Il caso ha suscitato dibattiti durati decenni, con opinioni divergenti sull’imparzialità del processo e sulla validità delle testimonianze. Questa vicenda rimane un capitolo cruciale della storia giudiziaria e politica italiana, illustrando il clima di odio e di tensione sociale che pervadeva l’Italia in quegli anni.
Luigi Calabresi è diventato una figura simbolo della complessa storia italiana degli anni ’60 e ’70. La sua vita e il suo tragico omicidio rappresentano una fase storica in cui le tensioni politiche sfociavano spesso in violenza. La controversia attorno alla sua morte e al processo che ne è seguito continua a suscitare interesse e dibattito.

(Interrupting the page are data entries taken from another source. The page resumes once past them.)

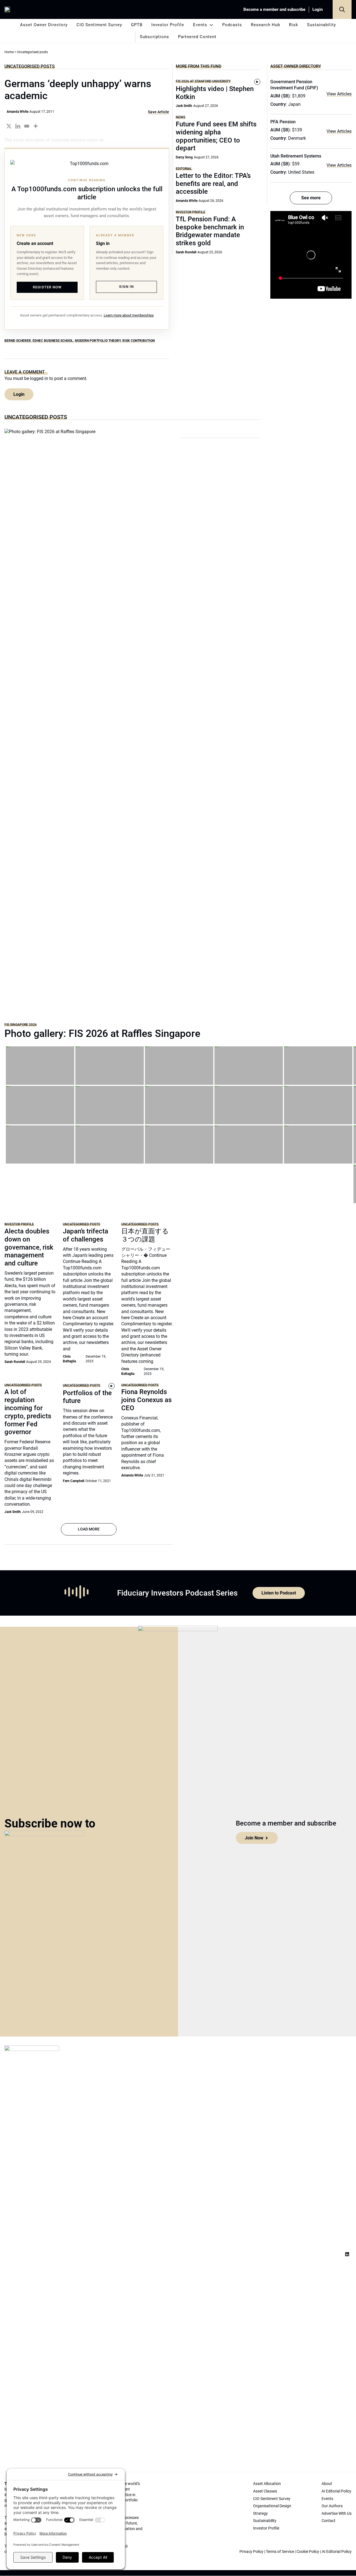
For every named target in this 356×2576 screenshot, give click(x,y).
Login (317, 9)
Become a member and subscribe (274, 9)
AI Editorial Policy (337, 2551)
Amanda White (17, 112)
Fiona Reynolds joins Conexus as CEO (146, 1400)
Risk (293, 24)
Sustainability (321, 24)
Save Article (158, 112)
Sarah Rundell (186, 252)
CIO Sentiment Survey (99, 24)
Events (200, 24)
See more (311, 197)
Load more (89, 1529)
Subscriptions (154, 36)
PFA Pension (283, 121)
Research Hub (265, 24)
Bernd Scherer (17, 341)
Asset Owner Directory (44, 24)
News (180, 117)
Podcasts (232, 24)
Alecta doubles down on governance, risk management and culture (28, 1247)
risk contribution (138, 341)
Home (9, 52)
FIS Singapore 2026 (20, 1024)
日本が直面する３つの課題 (145, 1235)
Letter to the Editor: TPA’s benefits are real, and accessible (213, 184)
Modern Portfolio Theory (98, 341)
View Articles (339, 94)
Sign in (126, 286)
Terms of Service (280, 2551)
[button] (342, 9)
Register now (47, 287)
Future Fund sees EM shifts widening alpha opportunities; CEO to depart (216, 136)
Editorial (184, 168)
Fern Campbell (73, 1481)
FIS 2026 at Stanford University (203, 81)
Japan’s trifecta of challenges (85, 1235)
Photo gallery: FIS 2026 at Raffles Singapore (102, 1033)
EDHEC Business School (53, 341)
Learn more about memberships (129, 315)
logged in (39, 378)
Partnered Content (197, 36)
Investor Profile (167, 24)
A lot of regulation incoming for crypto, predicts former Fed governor (27, 1412)
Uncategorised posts (29, 66)
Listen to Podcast (278, 1593)
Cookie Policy (307, 2551)
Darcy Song (184, 157)
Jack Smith (184, 106)
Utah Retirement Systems (295, 156)
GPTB (136, 24)
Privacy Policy (251, 2551)
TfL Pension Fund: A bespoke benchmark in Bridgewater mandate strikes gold (210, 231)
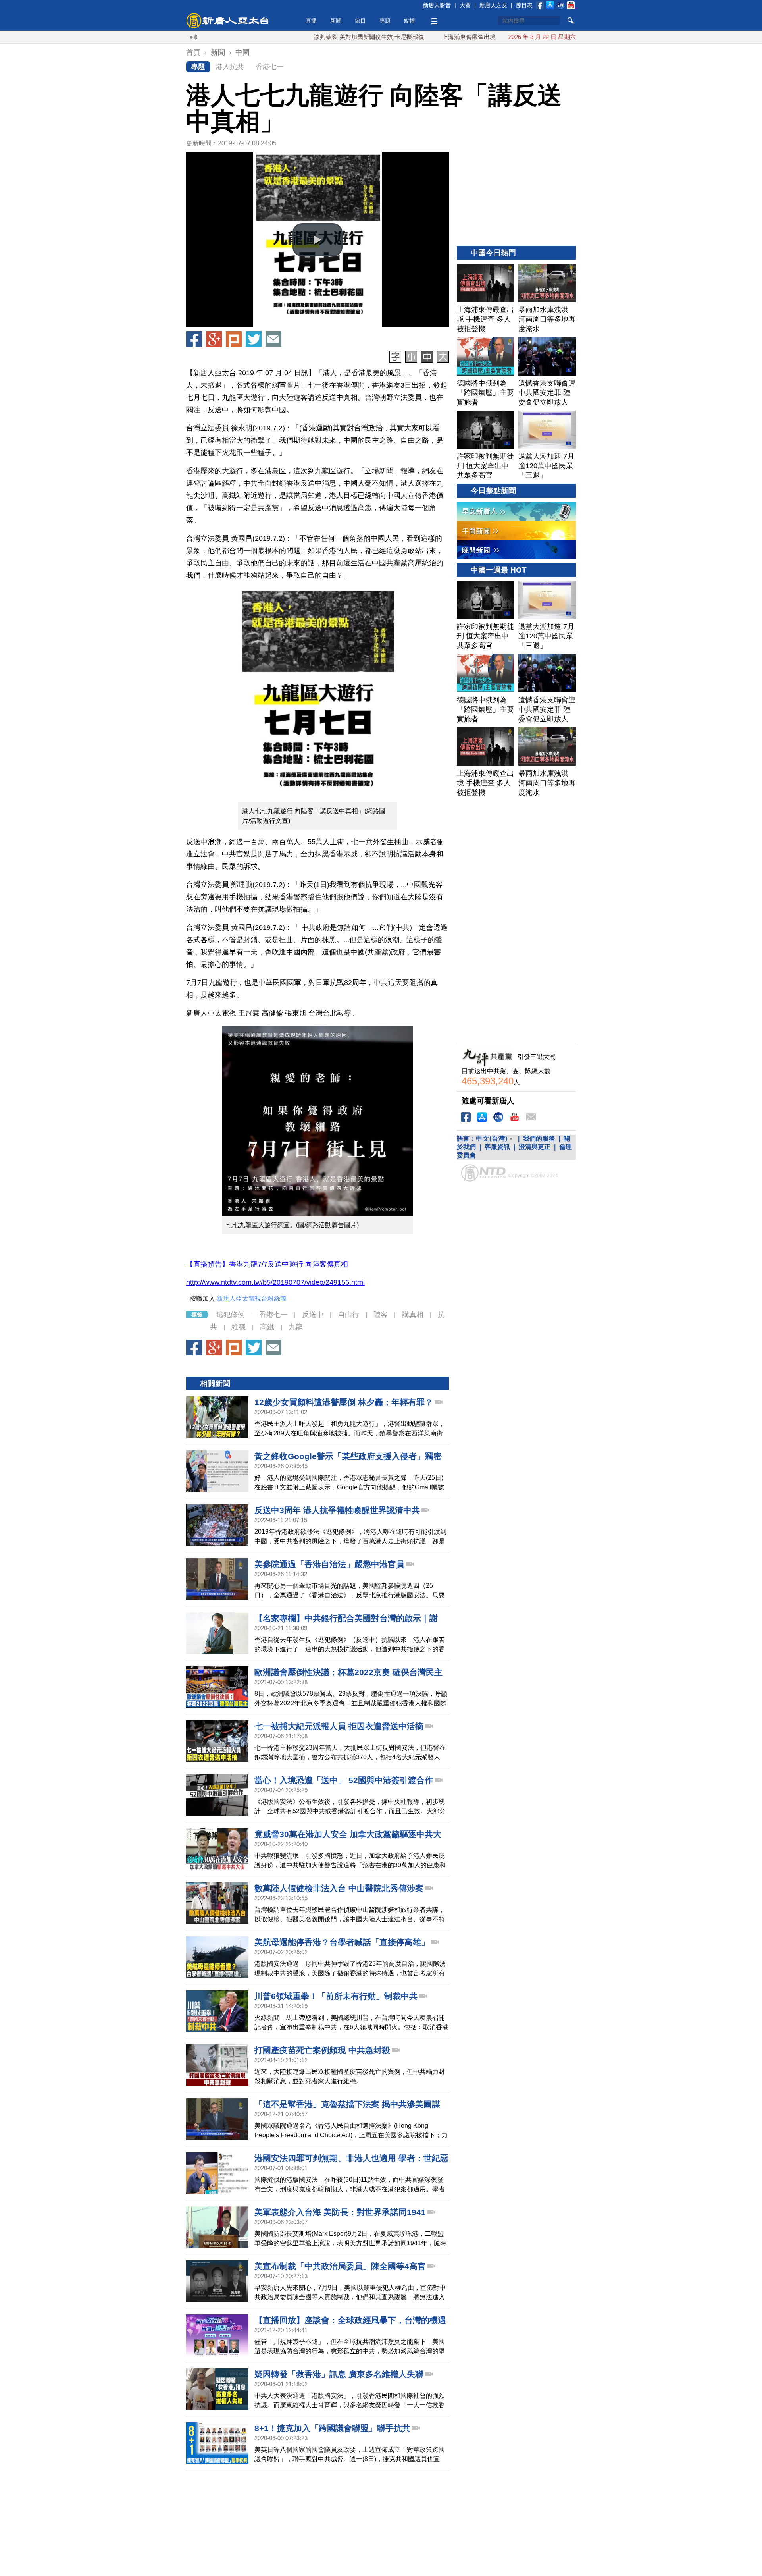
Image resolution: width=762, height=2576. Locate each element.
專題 (385, 20)
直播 (311, 20)
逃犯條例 (230, 1315)
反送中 (312, 1315)
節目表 (524, 5)
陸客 (380, 1315)
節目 (360, 20)
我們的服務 (539, 1138)
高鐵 (267, 1327)
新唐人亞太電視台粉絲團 (252, 1298)
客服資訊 (497, 1146)
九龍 (296, 1327)
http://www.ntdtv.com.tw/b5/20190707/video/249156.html (275, 1282)
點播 (409, 20)
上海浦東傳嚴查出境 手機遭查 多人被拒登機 (440, 36)
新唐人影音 (437, 5)
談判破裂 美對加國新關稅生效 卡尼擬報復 (309, 36)
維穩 (238, 1327)
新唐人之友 (493, 5)
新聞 (335, 20)
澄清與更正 (534, 1146)
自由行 (348, 1315)
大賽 (465, 5)
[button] (317, 239)
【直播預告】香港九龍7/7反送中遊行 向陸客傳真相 (267, 1264)
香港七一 (269, 67)
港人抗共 (230, 67)
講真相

La storia di Calabresi mette in luce le contraddizioni di un periodo buio e complesso, in cui ideali e fazioni politiche si scontravano senza esclusione di colpi. Ancora oggi, il suo caso rappresenta un esempio emblematico delle sfide che la società italiana ha dovuto affrontare per superare gli anni di piombo.
Coloro che non imparano dalla storia sono condannati a ripeterla.